- [TASK DESCRIPTION]: In the entries below, find the line with "The image size is (1080, 908)." and the line with "Click the Add". Return those two lines and all lines between them, exactly.
--- RECORDS SUPPLIED Enclosed Below ---
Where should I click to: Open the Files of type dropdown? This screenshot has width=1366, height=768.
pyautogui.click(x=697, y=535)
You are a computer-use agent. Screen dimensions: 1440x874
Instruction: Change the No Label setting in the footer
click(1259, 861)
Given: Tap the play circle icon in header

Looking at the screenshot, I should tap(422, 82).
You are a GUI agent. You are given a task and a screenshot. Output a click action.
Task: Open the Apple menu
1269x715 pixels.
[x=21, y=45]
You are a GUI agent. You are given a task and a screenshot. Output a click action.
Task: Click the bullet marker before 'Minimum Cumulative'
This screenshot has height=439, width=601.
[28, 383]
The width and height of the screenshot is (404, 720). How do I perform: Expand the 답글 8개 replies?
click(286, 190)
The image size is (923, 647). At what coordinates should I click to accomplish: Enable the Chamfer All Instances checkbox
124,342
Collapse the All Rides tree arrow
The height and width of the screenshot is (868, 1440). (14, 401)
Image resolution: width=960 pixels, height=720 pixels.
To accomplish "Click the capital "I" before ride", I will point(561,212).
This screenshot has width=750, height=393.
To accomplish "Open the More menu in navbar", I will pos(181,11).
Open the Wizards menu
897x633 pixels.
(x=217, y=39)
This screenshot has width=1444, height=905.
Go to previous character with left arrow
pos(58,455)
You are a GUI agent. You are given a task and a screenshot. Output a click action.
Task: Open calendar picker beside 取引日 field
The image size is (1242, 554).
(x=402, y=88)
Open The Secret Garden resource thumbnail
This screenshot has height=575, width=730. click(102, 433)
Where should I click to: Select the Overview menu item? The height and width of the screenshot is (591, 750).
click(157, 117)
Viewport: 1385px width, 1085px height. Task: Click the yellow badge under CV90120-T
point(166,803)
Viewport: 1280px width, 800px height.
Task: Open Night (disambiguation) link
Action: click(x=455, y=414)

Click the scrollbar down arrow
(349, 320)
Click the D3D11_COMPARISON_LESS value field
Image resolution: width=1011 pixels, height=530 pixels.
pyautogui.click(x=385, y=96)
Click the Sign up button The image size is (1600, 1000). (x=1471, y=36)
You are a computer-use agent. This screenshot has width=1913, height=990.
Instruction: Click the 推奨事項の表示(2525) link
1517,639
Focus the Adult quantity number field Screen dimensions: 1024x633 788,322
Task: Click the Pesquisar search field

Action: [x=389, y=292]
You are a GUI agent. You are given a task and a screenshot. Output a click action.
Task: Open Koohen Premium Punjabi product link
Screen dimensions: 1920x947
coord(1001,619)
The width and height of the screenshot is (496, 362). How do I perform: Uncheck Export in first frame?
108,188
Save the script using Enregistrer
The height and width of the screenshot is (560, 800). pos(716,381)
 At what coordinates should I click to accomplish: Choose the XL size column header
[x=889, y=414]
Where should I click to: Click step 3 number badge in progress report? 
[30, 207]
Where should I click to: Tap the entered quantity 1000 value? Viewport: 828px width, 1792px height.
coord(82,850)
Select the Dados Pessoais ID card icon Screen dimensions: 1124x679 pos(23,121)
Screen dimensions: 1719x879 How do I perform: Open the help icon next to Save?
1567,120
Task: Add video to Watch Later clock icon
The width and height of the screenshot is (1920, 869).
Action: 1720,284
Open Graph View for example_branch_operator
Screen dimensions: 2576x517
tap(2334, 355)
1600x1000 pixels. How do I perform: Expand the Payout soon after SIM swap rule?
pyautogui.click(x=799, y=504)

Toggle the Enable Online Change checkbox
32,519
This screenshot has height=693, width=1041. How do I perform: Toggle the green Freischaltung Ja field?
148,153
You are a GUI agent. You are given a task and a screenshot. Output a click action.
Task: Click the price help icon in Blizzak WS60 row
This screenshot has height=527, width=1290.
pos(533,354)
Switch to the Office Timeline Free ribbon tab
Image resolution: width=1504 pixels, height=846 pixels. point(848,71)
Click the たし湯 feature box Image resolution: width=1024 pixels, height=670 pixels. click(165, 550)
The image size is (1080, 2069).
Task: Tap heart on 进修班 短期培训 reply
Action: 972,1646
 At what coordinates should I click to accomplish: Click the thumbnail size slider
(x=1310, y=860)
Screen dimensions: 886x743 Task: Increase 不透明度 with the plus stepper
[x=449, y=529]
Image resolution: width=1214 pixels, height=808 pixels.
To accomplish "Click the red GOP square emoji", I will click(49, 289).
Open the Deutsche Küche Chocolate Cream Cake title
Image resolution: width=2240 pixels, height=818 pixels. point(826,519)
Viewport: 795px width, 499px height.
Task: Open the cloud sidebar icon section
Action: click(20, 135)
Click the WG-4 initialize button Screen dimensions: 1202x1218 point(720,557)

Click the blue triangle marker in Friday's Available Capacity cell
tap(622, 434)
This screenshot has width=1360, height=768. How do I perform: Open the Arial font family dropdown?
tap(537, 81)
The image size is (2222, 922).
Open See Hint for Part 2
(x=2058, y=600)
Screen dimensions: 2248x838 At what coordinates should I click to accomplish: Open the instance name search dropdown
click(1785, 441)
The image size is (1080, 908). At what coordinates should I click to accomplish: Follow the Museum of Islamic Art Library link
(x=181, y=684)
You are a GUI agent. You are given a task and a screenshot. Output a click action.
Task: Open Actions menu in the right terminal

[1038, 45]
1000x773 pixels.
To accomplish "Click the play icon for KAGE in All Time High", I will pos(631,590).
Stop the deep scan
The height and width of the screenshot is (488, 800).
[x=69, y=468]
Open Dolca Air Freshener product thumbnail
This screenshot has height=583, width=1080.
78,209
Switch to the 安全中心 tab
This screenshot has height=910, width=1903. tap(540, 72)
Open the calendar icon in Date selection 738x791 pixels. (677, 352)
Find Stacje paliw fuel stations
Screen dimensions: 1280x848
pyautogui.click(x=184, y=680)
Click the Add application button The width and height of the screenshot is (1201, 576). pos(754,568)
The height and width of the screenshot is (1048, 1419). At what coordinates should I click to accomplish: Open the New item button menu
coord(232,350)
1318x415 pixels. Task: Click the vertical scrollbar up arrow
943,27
--- End of Enclosed RECORDS SUPPLIED ---
- [TASK OUTPUT]:
The image size is (1080, 908). At what coordinates should I click to accomplish: Follow the Museum of Islamic Art Library link
(x=181, y=684)
You are a GUI agent. You are given a task and a screenshot. Output a click action.
Task: Open Actions menu in the right terminal

[1038, 45]
1000x773 pixels.
To accomplish "Click the play icon for KAGE in All Time High", I will pos(631,590).
Stop the deep scan
The height and width of the screenshot is (488, 800).
[x=69, y=468]
Open Dolca Air Freshener product thumbnail
This screenshot has height=583, width=1080.
78,209
Switch to the 安全中心 tab
This screenshot has height=910, width=1903. tap(540, 72)
Open the calendar icon in Date selection 738x791 pixels. (677, 352)
Find Stacje paliw fuel stations
Screen dimensions: 1280x848
pyautogui.click(x=184, y=680)
Click the Add application button The width and height of the screenshot is (1201, 576). pos(754,568)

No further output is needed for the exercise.